◆ Excerto do documento ◆

——

Mas eu pergunto: que pedagogia têm feito as organizações que representam o Serviço Social em Portugal? Que contactos têm havido com os media de modo a informá-los e para que estes possam servir de veículos destes esclarecimentos? Por que não há lobby informativo por parte dessas organizações? Não podemos esperar que os media se lembrem de nós, se não os habituarmos primeiro a terem nos assistentes sociais uma referência a ter em conta na auscultação sobre as temáticas sociais, desde as problemáticas em si e sua conceptualização e explicação, até às políticas existentes e que vão sendo construídas, até a propostas concretas. Outros estão a tomar essa dianteira e não se compreende como nos mantemos impávidos e serenos. Os contributos individuais são bem-vindos, como é o caso, mas não chegam. Já agora, nem sei se aquando do último congresso de Serviço Social houve contactos com os media, se foi suficientemente publicitado, pois não houve qualquer eco nos media, o que é sintomático.

José Pedro Dias disse...

Olá. Sou licenciado em Sociologia e este é só um dos problemas que mais discuti nas aulas e no mestrado que frequento. E fico contente ao ver esta resposta ao Dr. Manuel Serrão, tenho pena que ela não chegue a mais umas centenas de Manuéis Serrões que existem neste país! Concordo com o Duarte... é necessário dar a conhecer, aos meios de comunicação social, estas ideias, para que a massa cinzenta dos portugueses não fique só pintada da mesma cor, em que são os pobre os culpados de toda esta "crise"... Porque são sempre os pobres (e ao mesmo tempo, trabalhadores) os culpados destes problemas (segundo esses Manuéis Serrões).

Unknown disse...

——

◆ Tarefas do exercício ◆
(a) Responda a estas perguntas com base no excerto:
(i) Em que área diz ser licenciado o autor do comentário que começa por "Olá."?
(ii) Que evento, referido no primeiro parágrafo, não teve qualquer eco nos media?
(iii) A quem se dirige a resposta que deixa contente o autor do comentário que começa por "Olá."?
(b) Copie, sem alterações, o trecho do excerto que vai de "Olá. Sou licenciado" até "Unknown disse...".

——

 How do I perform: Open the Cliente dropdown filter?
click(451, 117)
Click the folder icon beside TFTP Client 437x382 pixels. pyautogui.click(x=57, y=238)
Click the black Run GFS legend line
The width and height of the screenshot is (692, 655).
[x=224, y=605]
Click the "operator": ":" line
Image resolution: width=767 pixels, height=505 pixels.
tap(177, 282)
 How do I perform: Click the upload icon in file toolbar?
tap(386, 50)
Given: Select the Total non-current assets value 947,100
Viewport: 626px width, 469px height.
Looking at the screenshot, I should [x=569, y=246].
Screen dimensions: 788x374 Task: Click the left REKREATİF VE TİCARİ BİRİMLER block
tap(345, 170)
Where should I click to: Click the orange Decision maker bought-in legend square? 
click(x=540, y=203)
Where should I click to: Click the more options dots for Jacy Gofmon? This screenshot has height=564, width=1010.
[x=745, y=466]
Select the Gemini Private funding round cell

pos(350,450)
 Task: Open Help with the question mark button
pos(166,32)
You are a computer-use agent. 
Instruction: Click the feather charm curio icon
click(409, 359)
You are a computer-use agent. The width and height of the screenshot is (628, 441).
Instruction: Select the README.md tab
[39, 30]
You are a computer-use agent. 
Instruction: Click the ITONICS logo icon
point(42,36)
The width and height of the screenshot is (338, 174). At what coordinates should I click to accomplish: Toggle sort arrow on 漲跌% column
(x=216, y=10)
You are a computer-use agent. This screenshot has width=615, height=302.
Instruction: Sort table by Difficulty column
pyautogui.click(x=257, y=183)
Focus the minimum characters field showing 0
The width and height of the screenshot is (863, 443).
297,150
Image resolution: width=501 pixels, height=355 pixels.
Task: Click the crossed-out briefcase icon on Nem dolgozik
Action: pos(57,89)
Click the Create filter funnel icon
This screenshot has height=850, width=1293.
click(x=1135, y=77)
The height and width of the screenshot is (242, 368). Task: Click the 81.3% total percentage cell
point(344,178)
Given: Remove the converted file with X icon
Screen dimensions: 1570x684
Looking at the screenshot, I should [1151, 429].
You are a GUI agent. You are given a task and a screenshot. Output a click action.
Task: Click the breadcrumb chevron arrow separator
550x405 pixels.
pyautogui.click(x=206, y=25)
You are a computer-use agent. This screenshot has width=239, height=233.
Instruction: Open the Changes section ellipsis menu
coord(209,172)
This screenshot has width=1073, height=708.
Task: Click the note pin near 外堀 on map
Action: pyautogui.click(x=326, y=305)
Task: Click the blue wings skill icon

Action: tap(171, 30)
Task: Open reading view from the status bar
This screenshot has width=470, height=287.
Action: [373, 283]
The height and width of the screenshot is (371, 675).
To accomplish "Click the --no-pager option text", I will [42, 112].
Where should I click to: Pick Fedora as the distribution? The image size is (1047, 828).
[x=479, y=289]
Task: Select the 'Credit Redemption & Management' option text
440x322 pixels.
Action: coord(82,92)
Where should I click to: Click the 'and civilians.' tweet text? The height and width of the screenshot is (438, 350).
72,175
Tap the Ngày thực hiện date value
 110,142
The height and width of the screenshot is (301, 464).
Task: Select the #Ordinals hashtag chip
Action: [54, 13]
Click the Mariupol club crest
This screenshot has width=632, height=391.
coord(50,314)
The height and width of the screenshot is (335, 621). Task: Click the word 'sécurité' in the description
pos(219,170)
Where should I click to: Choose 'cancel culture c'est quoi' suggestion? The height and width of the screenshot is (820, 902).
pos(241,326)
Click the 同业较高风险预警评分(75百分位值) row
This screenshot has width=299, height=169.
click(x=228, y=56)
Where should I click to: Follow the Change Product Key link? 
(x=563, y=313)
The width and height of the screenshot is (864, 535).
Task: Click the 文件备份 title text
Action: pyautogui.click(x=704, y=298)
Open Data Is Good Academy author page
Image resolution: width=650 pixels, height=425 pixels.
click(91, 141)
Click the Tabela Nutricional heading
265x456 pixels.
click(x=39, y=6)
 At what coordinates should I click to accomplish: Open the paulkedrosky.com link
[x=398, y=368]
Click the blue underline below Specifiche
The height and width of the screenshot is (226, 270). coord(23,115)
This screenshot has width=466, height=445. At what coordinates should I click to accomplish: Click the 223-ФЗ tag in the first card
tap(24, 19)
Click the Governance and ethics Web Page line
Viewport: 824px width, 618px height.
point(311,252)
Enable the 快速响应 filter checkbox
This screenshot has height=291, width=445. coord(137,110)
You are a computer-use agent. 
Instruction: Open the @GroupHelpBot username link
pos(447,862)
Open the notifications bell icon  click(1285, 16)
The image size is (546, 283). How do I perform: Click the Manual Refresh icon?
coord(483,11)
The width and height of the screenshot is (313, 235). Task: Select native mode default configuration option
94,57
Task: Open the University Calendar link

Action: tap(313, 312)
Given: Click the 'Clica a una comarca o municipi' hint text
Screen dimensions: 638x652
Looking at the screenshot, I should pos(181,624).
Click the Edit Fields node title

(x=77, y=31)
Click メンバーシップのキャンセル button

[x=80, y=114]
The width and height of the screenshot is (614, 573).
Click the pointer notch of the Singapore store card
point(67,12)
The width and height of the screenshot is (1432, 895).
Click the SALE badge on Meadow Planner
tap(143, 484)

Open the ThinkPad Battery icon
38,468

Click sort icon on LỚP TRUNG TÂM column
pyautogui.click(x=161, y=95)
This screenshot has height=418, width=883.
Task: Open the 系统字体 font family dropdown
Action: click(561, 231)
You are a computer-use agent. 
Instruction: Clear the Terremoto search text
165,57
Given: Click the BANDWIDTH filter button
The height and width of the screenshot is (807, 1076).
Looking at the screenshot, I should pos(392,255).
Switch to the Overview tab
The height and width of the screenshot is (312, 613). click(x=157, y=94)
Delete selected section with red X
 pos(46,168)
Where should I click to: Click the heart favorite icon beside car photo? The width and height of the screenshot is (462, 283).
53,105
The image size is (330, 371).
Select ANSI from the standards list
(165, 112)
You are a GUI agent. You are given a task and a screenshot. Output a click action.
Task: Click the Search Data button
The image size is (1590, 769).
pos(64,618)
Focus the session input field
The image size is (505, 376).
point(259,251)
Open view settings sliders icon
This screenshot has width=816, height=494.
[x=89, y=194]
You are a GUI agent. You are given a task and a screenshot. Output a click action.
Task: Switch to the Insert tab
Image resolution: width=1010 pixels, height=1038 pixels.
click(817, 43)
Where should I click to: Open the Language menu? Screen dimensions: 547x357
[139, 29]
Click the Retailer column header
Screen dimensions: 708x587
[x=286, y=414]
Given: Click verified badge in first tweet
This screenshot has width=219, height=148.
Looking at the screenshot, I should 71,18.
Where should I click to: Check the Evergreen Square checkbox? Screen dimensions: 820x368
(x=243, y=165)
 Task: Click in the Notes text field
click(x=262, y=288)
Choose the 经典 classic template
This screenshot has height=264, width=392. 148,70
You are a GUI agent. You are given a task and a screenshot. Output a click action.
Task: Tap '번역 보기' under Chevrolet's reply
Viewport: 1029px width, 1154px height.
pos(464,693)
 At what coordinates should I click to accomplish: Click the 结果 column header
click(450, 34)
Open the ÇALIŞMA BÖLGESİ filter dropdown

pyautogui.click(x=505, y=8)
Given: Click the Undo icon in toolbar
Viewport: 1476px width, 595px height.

——

◆ Resultados por tarefa ◆
(a)
(i) Sociologia.
(ii) O último congresso de Serviço Social.
(iii) Ao Dr. Manuel Serrão.

(b)
Olá. Sou licenciado em Sociologia e este é só um dos problemas que mais discuti nas aulas e no mestrado que frequento. E fico contente ao ver esta resposta ao Dr. Manuel Serrão, tenho pena que ela não chegue a mais umas centenas de Manuéis Serrões que existem neste país! Concordo com o Duarte... é necessário dar a conhecer, aos meios de comunicação social, estas ideias, para que a massa cinzenta dos portugueses não fique só pintada da mesma cor, em que são os pobre os culpados de toda esta "crise"... Porque são sempre os pobres (e ao mesmo tempo, trabalhadores) os culpados destes problemas (segundo esses Manuéis Serrões).

Unknown disse...